Many of those moves don’t happen without players Ainge brought to Boston — namely Langford, Walker and Williams — but Stevens remade Boston on the fly, turning the Celtics into one of the more dominant champions in NBA history.

What Danny Ainge thinks about getting credit for the Celtics’ championship

Ainge addressed the notion that he deserves credit for Boston’s latest title in an interview with MassLive.

“I feel fortunate to be a part, a very small part of all of their lives,” he said. “I have a feeling that Jaylen and Jayson and Wyc (Grousbeck) and Pags and Joe and Brad and Payton Pritchard, Al Horford, the whole group, every one of those guys would have found success without me being involved. I just feel like to be a small part of their success is fun to watch them grow and have success. They would have found it no matter what, no matter where, that’s the kind of people they are.”

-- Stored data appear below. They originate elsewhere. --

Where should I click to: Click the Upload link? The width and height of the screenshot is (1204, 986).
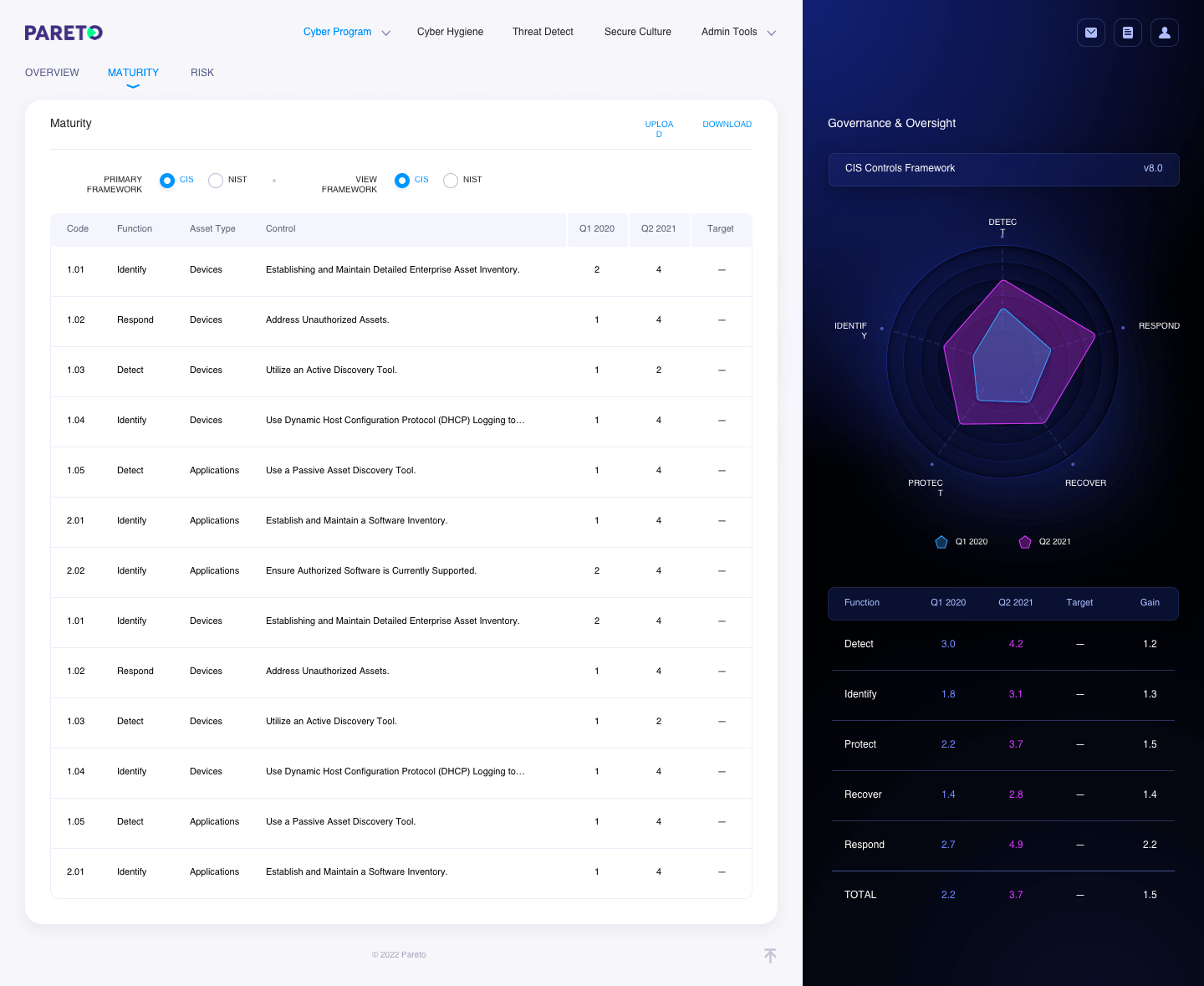tap(659, 129)
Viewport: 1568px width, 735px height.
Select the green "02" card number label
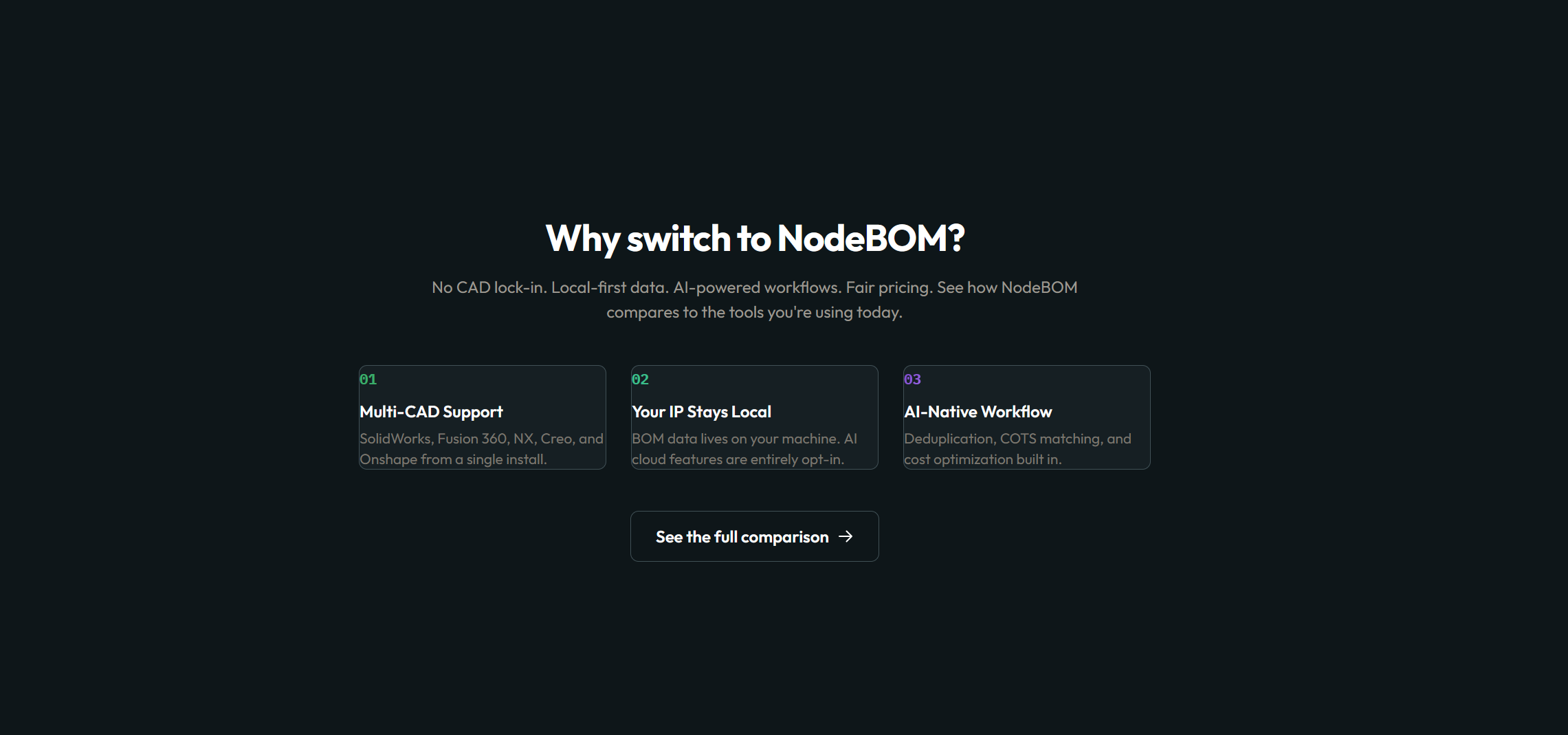[x=641, y=379]
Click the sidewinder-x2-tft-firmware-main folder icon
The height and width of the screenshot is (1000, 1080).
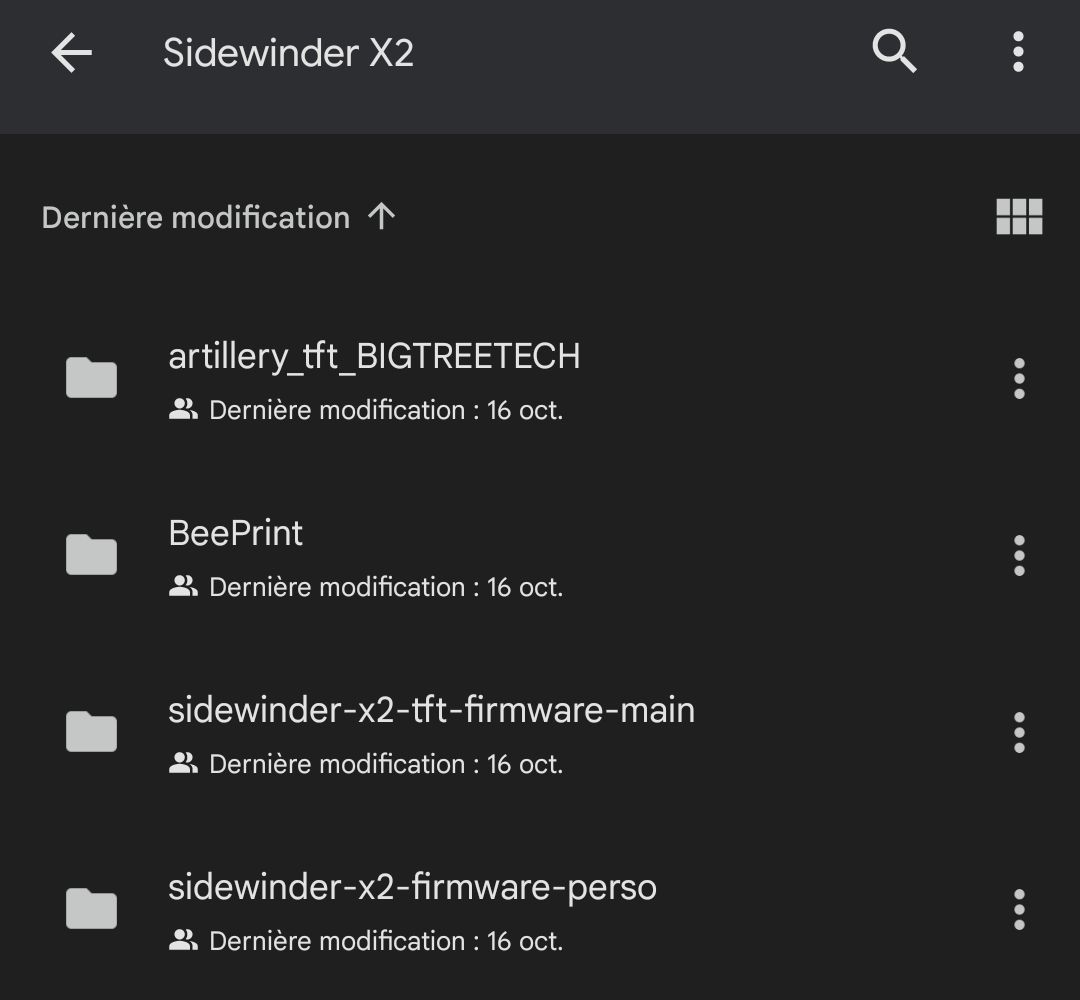click(91, 732)
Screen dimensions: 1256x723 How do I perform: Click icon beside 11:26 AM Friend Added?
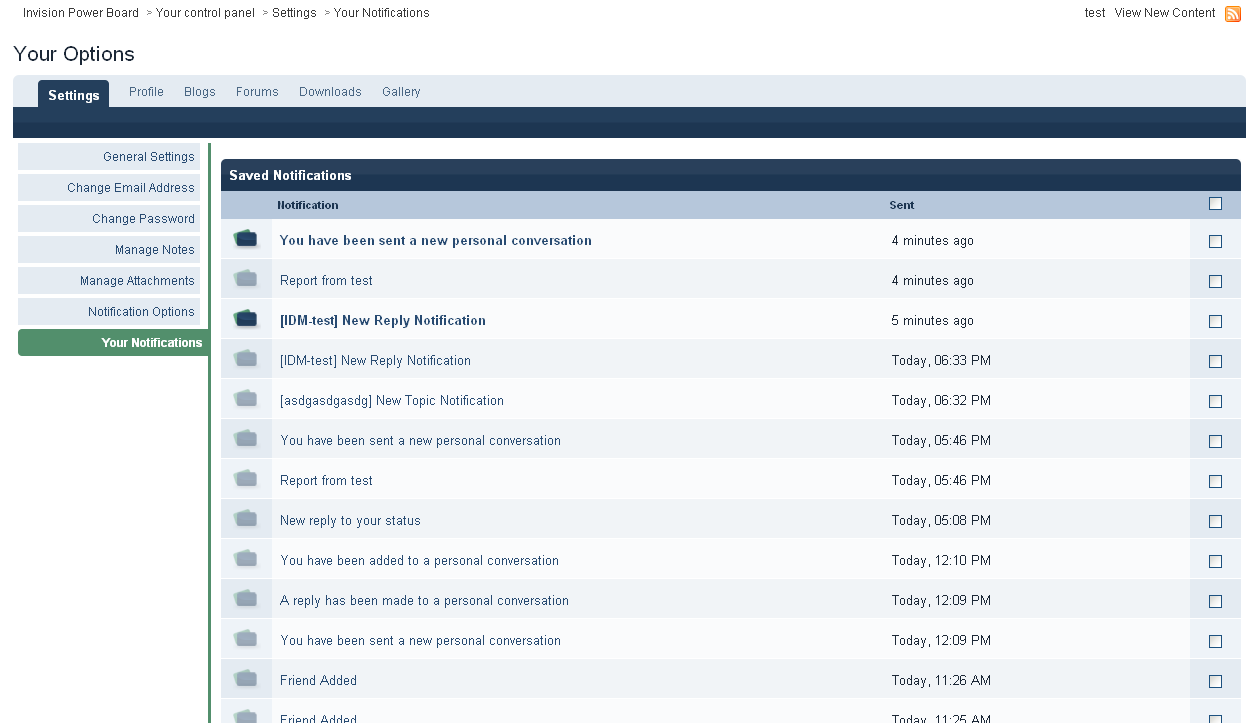tap(245, 679)
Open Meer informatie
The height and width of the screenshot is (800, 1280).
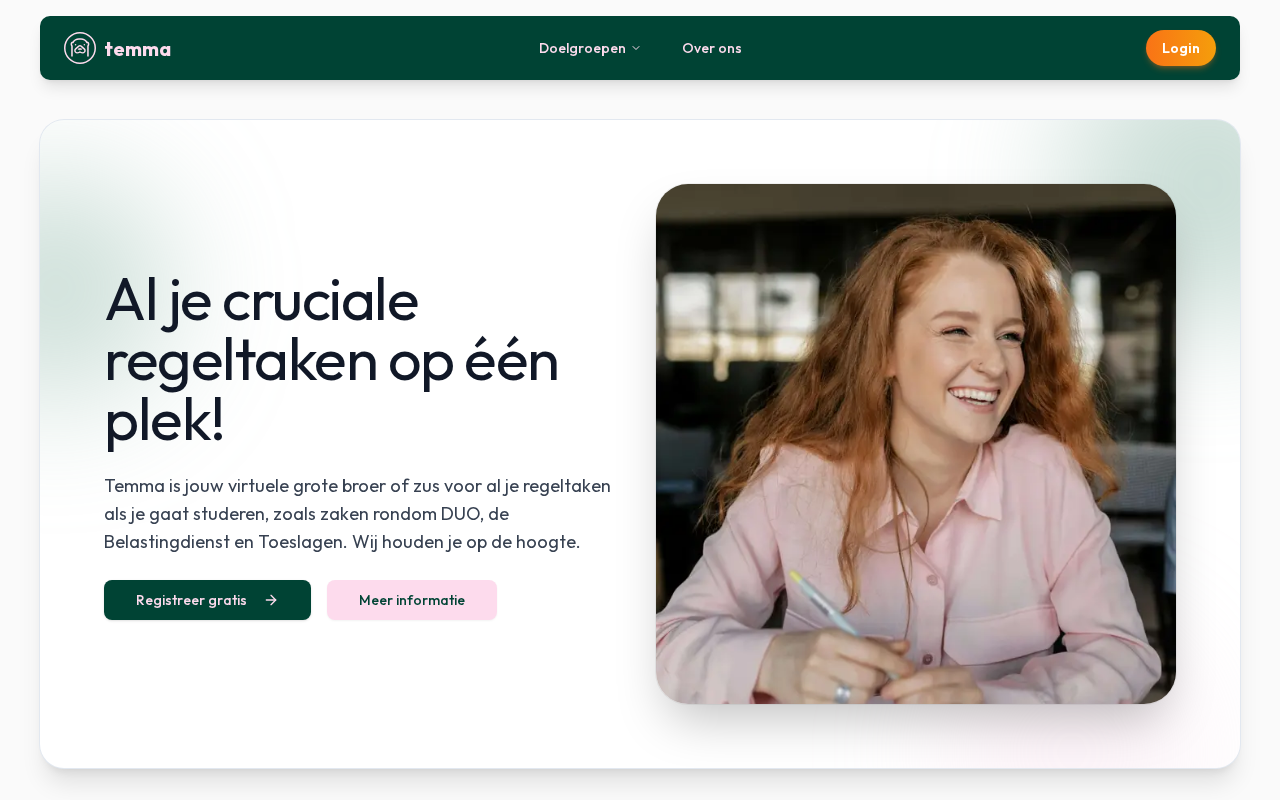(412, 600)
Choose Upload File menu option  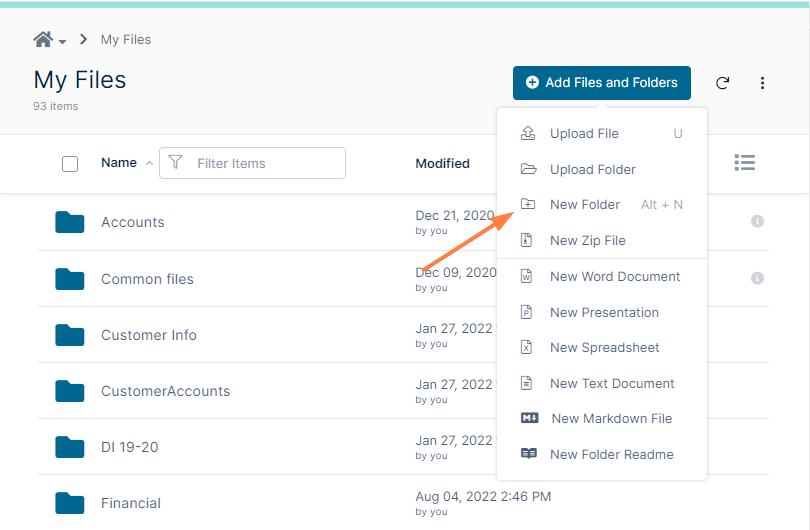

He continued, “It’s obviously been fun watching their success and rooting hard for their success. It’s been fun to watch them all grow and develop. ... Those people are all going to be successful no matter what. They’re gonna find a way to be successful in my opinion. Obviously Brad had success before he got with us in the college game and was a successful coach and, Wyc and Pags have had as much success as a very, very small percentage of people have in the entire world. I’m not surprised that the team is having success. It’s a great group, an extremely talented group and I’m very happy for them.”

Join the Conversation
Looking for comments?
Find comments in their new home! Click the buttons at the top or within the article to view them — or use the button below for quick access.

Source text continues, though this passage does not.